TASK DIRECTIONS:
Only the lines from the one containing "Instruction: Open the" to the end of the records belong in the copy. Reproduce them word for word and drop the pictures.

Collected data
----------------
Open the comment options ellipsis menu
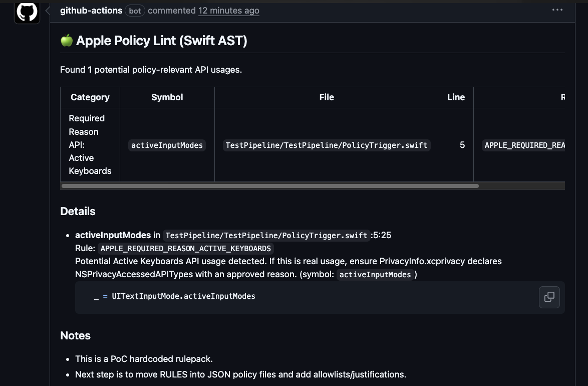557,10
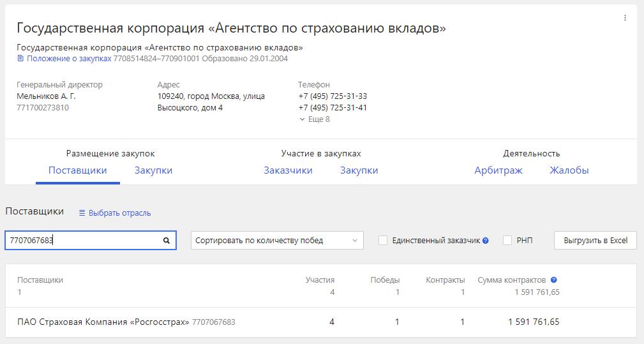Open the Сортировать по количеству побед dropdown
The width and height of the screenshot is (644, 344).
tap(277, 241)
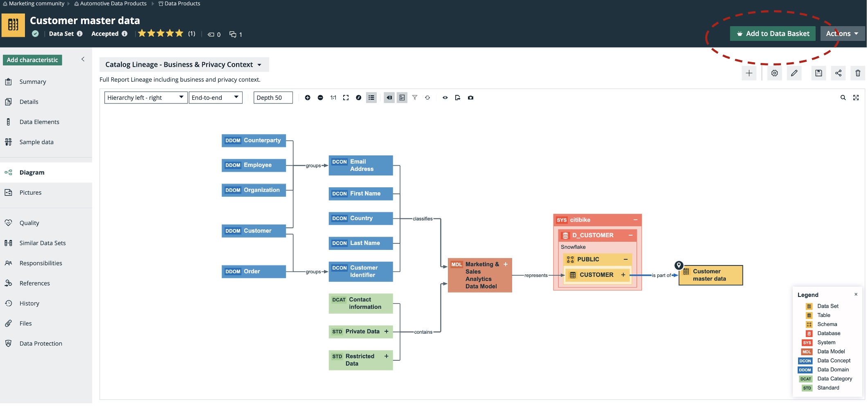
Task: Zoom in on the lineage diagram
Action: click(x=308, y=98)
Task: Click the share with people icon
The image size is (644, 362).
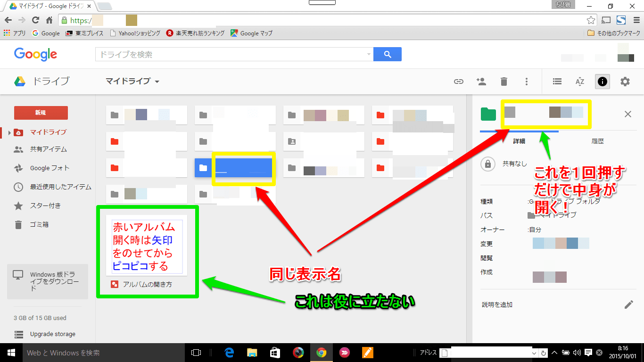Action: pyautogui.click(x=481, y=82)
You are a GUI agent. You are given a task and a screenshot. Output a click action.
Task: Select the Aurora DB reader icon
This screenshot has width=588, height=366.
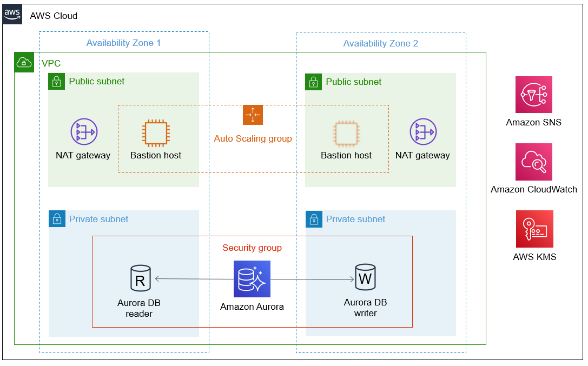[x=140, y=278]
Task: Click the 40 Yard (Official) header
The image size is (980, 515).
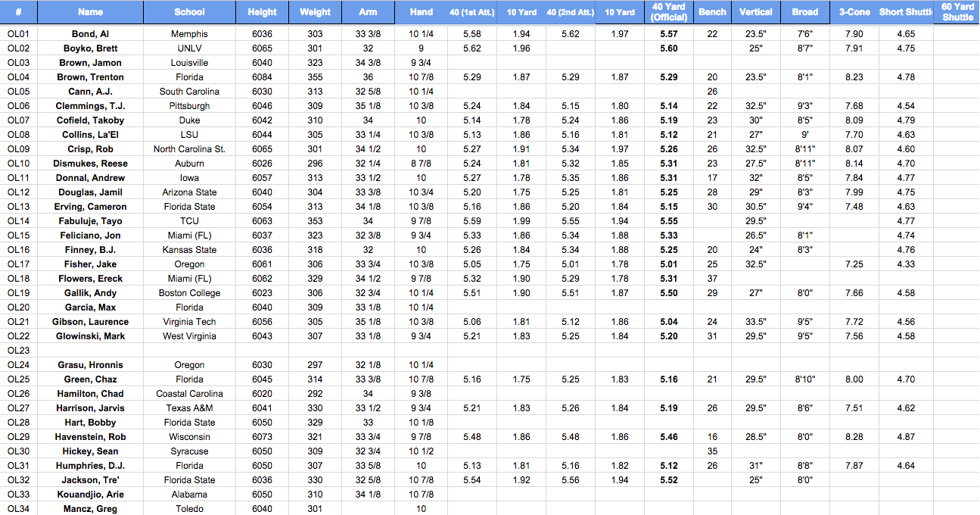Action: (x=669, y=12)
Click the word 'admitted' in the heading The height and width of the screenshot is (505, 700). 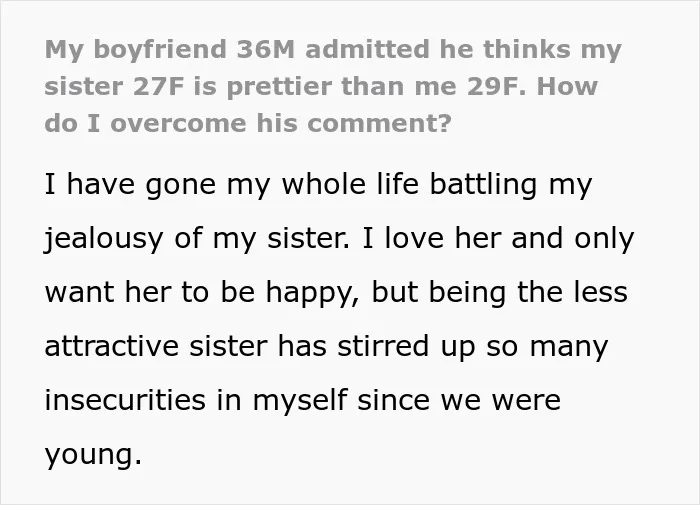[x=367, y=49]

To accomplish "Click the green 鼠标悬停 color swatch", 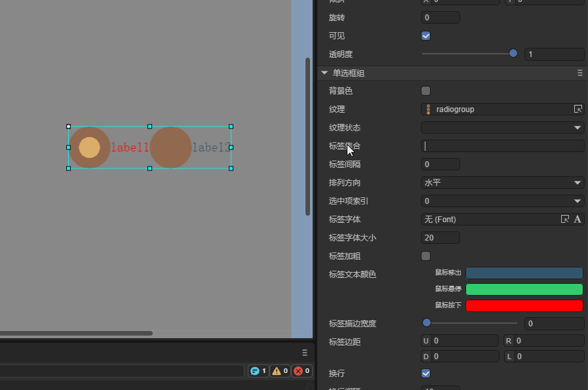I will [x=524, y=289].
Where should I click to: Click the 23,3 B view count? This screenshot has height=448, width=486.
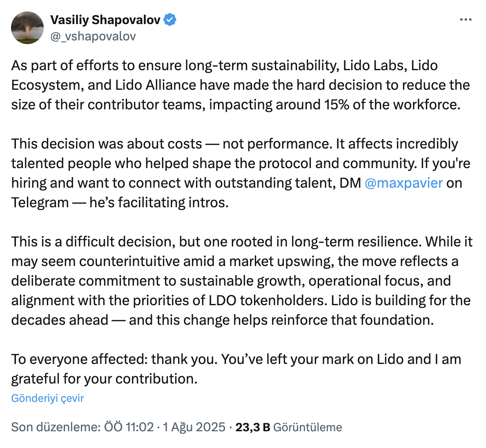tap(253, 427)
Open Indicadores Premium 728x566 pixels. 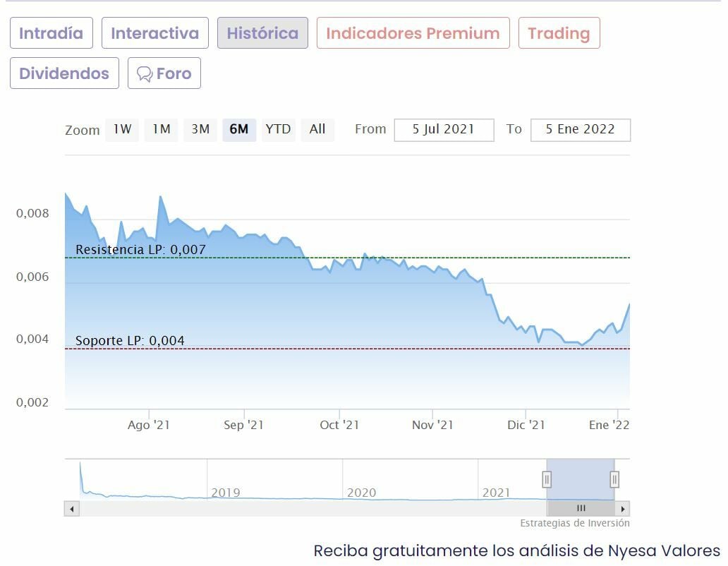(413, 33)
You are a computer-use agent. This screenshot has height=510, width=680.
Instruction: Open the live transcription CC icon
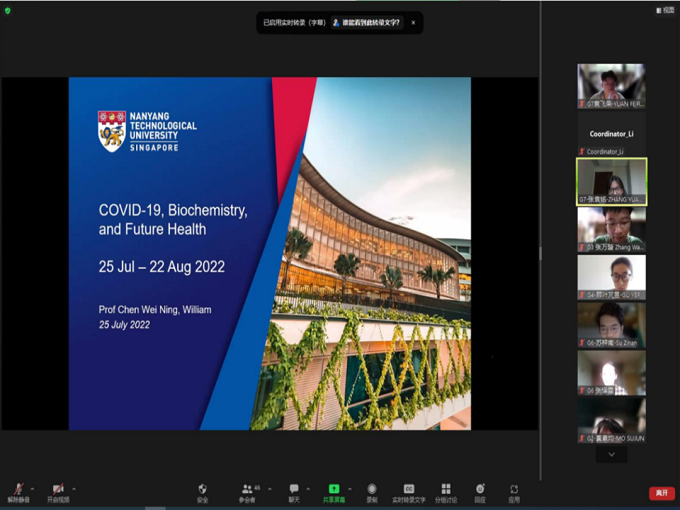408,490
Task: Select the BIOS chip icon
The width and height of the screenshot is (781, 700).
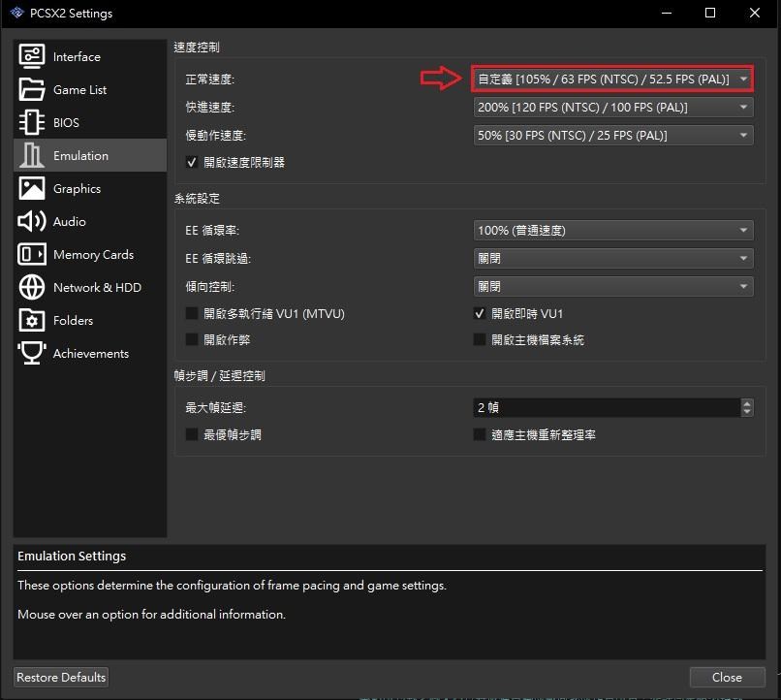Action: (32, 123)
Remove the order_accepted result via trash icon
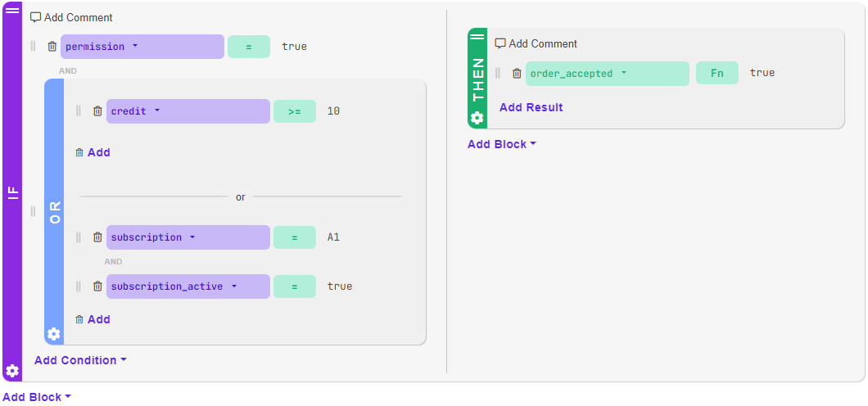 pos(517,74)

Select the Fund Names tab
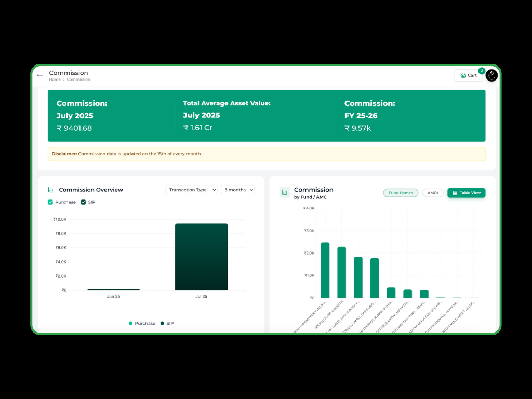[401, 193]
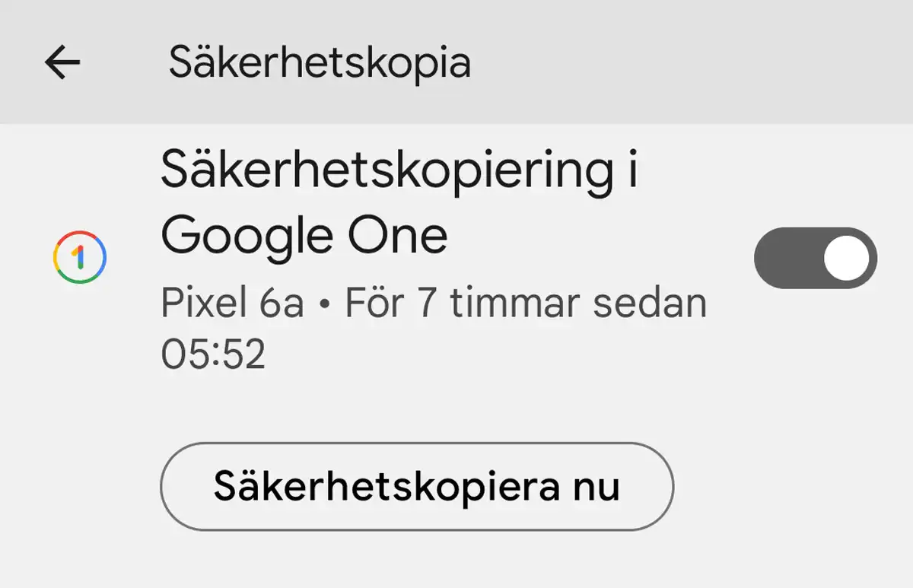Tap the number 1 inside the Google One logo
The image size is (913, 588).
click(80, 259)
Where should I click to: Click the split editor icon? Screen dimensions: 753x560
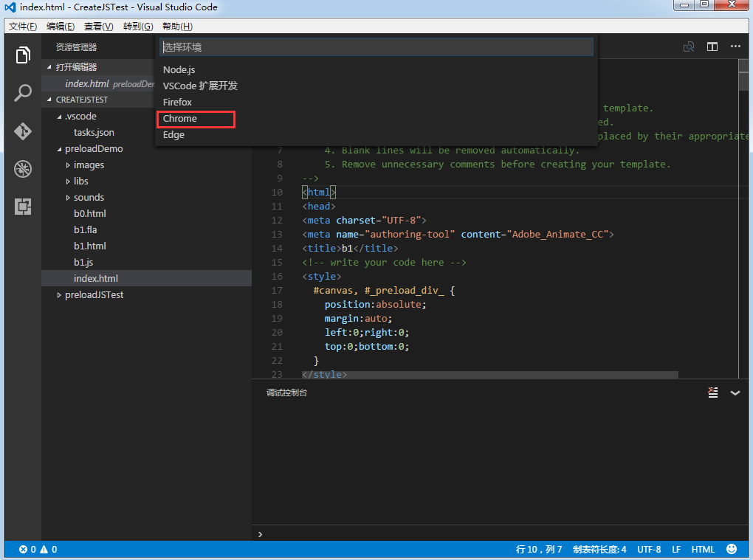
----------------
SOLUTION:
Instruction: Open the live transcription CC icon
408,490
Task: Select the BIOS chip icon
The width and height of the screenshot is (781, 700).
Action: (32, 123)
Remove the order_accepted result via trash icon
 pos(517,74)

Select the Fund Names tab
[401, 193]
Tap the number 1 inside the Google One logo
The image size is (913, 588).
click(80, 259)
Where should I click to: Click the split editor icon? Screen dimensions: 753x560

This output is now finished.